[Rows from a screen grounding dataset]

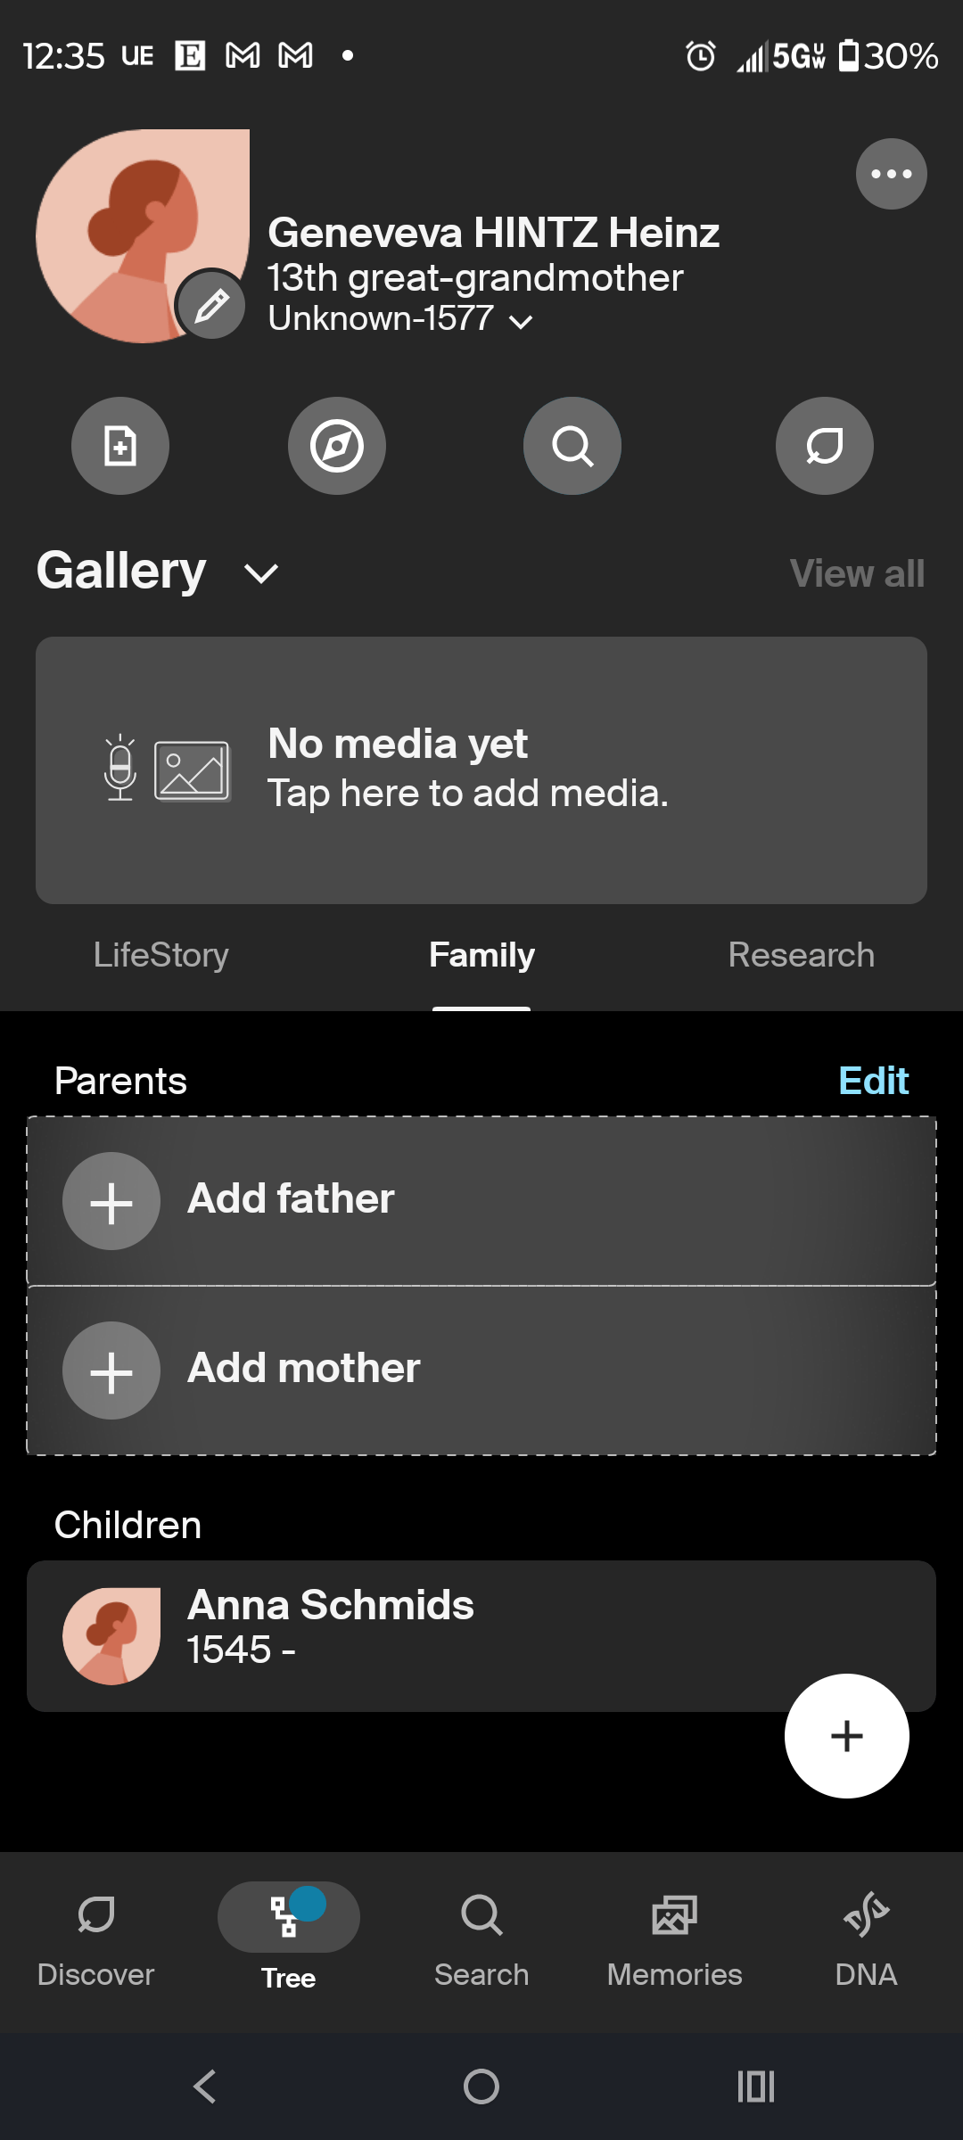This screenshot has height=2140, width=963.
Task: Tap the No media yet card
Action: [x=482, y=770]
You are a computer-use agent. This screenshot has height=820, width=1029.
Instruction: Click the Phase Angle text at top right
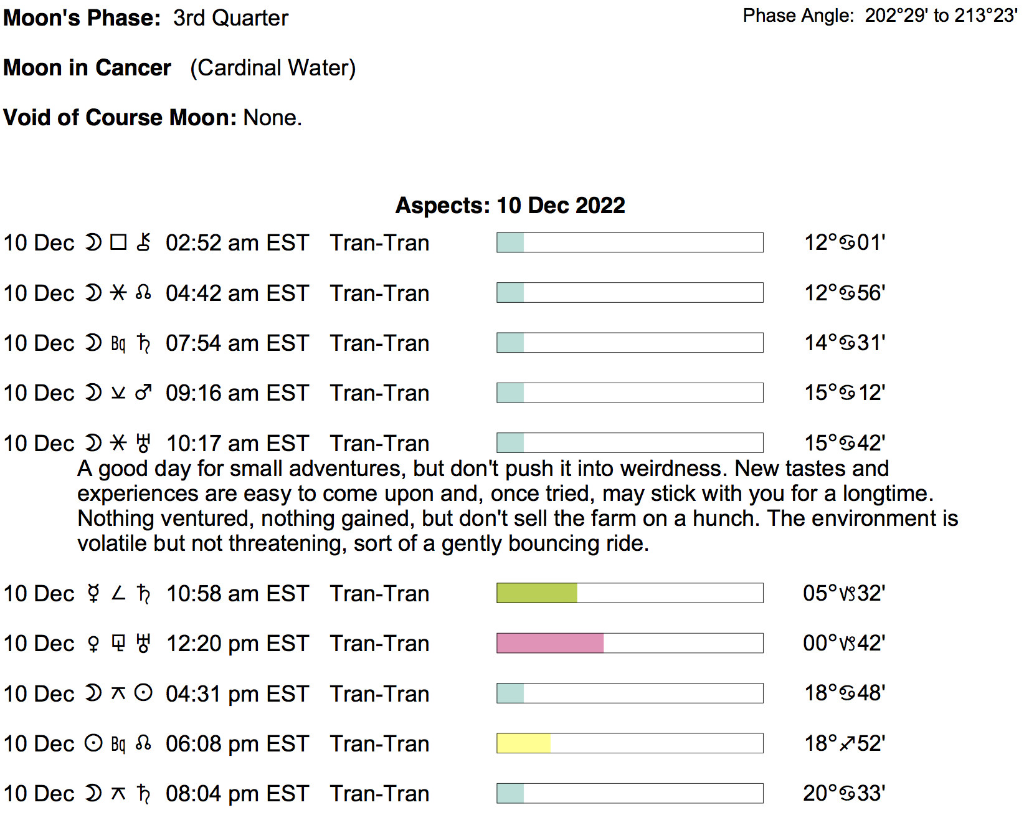pos(880,16)
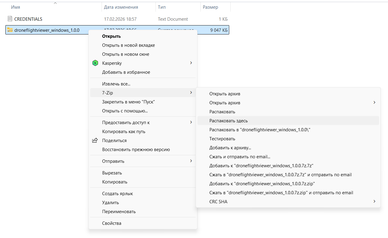
Task: Select Удалить to delete the file
Action: (x=110, y=203)
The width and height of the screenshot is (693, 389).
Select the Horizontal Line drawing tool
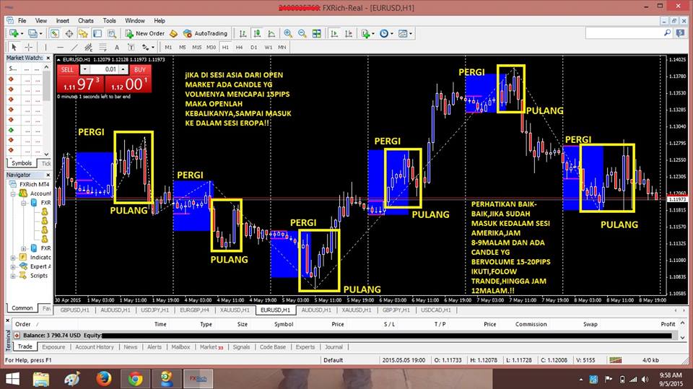59,47
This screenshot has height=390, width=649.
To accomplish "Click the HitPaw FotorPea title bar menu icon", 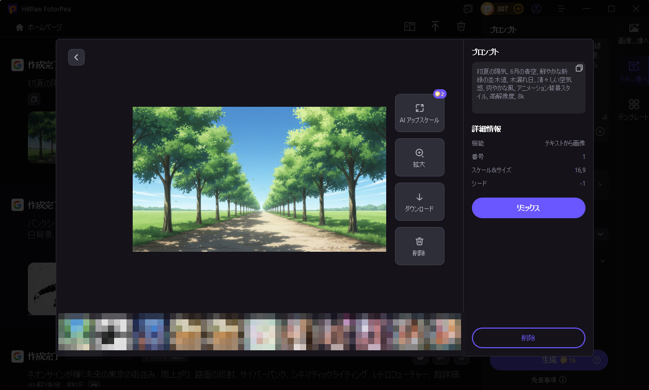I will click(x=563, y=9).
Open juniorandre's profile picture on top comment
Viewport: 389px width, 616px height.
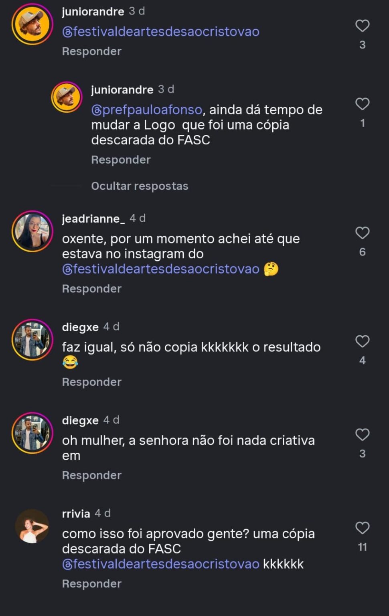click(x=32, y=24)
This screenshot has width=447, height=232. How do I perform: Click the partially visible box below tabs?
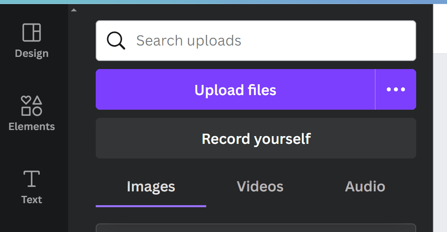point(256,228)
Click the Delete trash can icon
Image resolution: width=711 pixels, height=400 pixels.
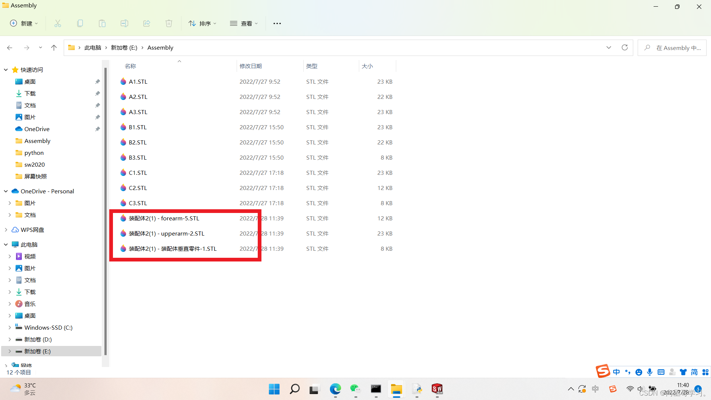[x=169, y=23]
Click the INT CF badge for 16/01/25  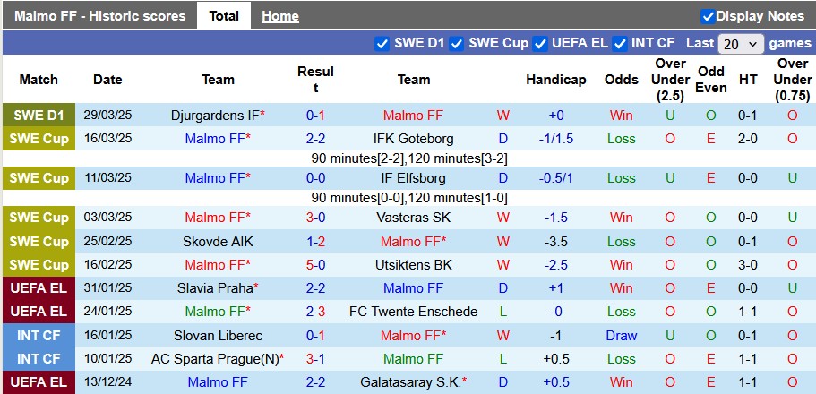click(x=39, y=336)
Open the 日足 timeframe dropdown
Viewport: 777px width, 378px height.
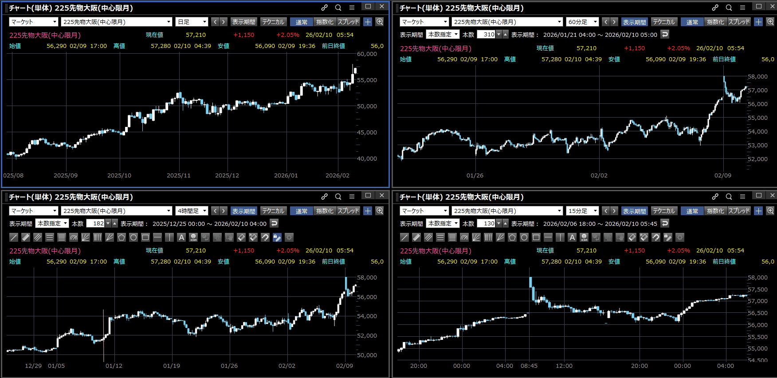[x=192, y=22]
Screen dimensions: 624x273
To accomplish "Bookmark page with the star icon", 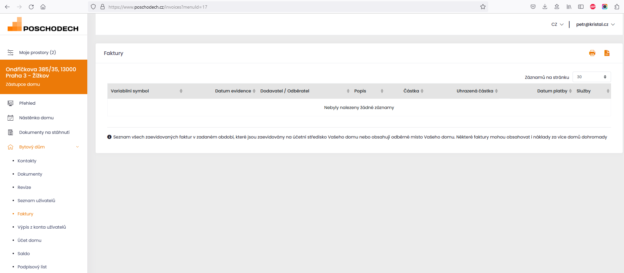I will tap(483, 7).
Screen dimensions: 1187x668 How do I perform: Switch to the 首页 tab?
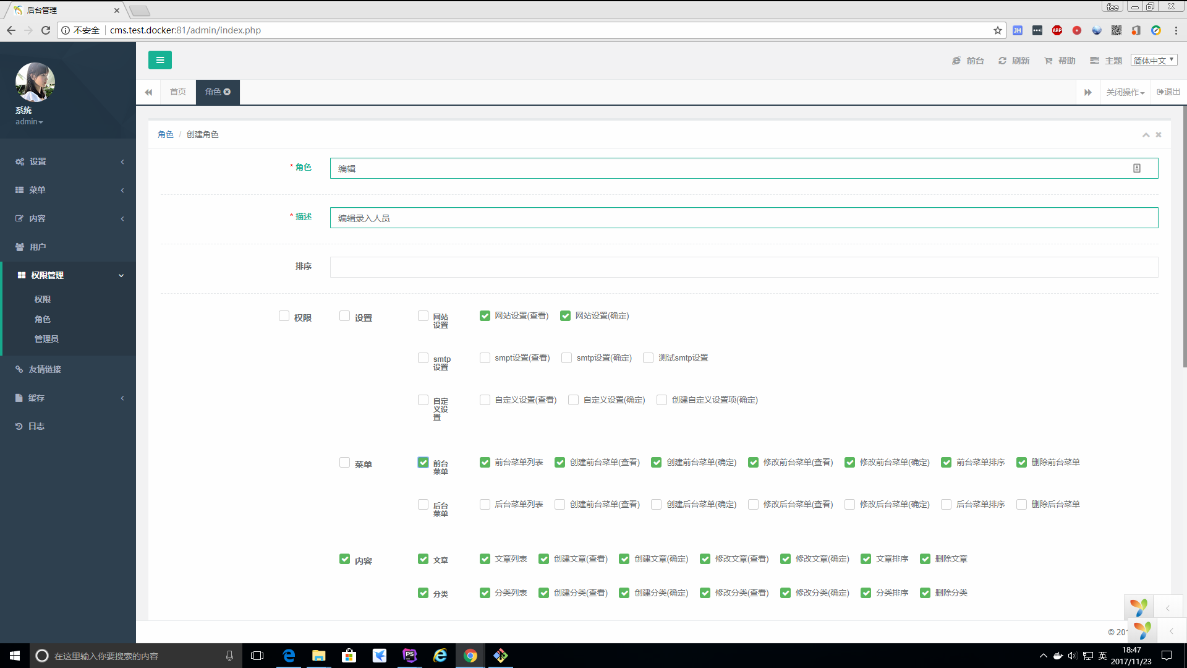178,92
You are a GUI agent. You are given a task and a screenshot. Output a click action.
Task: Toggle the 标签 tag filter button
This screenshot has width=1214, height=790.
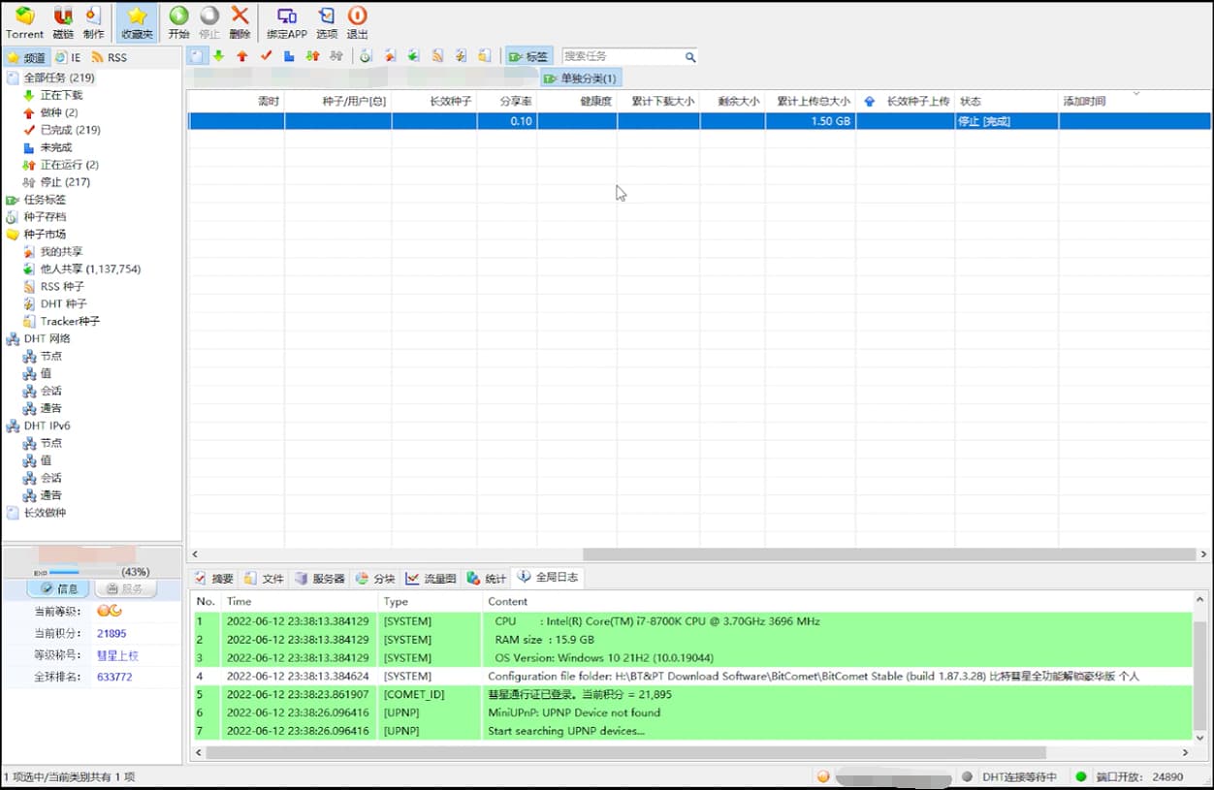(x=528, y=57)
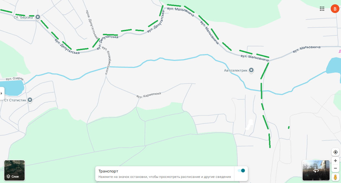Toggle the Транспорт layer switch off

[x=241, y=171]
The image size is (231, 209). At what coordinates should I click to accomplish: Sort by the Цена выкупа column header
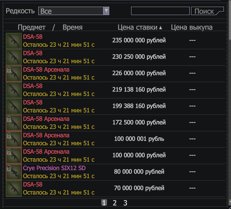192,28
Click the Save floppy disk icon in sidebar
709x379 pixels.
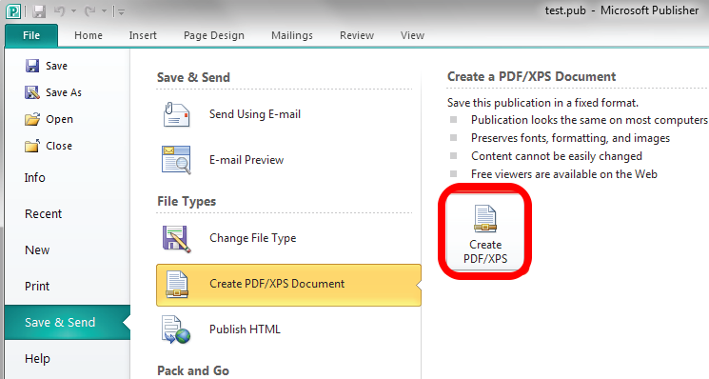click(x=32, y=66)
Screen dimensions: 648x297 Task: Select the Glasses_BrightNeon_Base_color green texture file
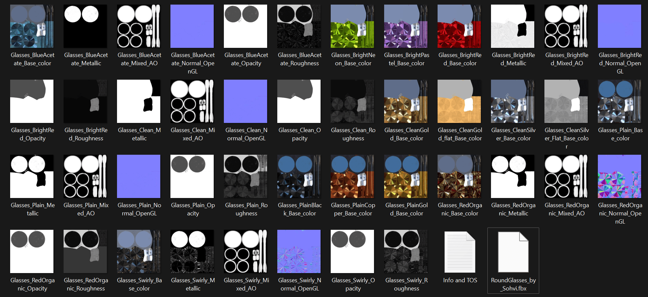pos(352,26)
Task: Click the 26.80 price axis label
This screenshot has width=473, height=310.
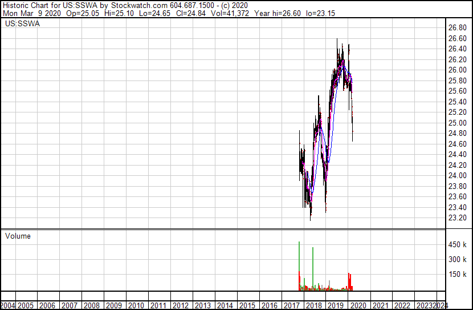Action: pyautogui.click(x=458, y=28)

» **To do**:
Copy out the records above word for word, from the line containing "Screen dimensions: 648x297" through the end of the records. Leave out the pictures.

» **Answer for this exercise**:
Screen dimensions: 648x297 Task: Select the Glasses_BrightNeon_Base_color green texture file
pos(352,26)
Task: Click the 26.80 price axis label
This screenshot has width=473, height=310.
Action: pyautogui.click(x=458, y=28)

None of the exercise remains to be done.